Work item:
Retype the entries exactly, keeping every line intact.

Supplied entries:

──────────

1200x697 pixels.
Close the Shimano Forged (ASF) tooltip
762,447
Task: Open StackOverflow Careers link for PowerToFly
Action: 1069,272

──────────

The answer:
1200x697 pixels.
Close the Shimano Forged (ASF) tooltip
762,447
Task: Open StackOverflow Careers link for PowerToFly
Action: 1069,272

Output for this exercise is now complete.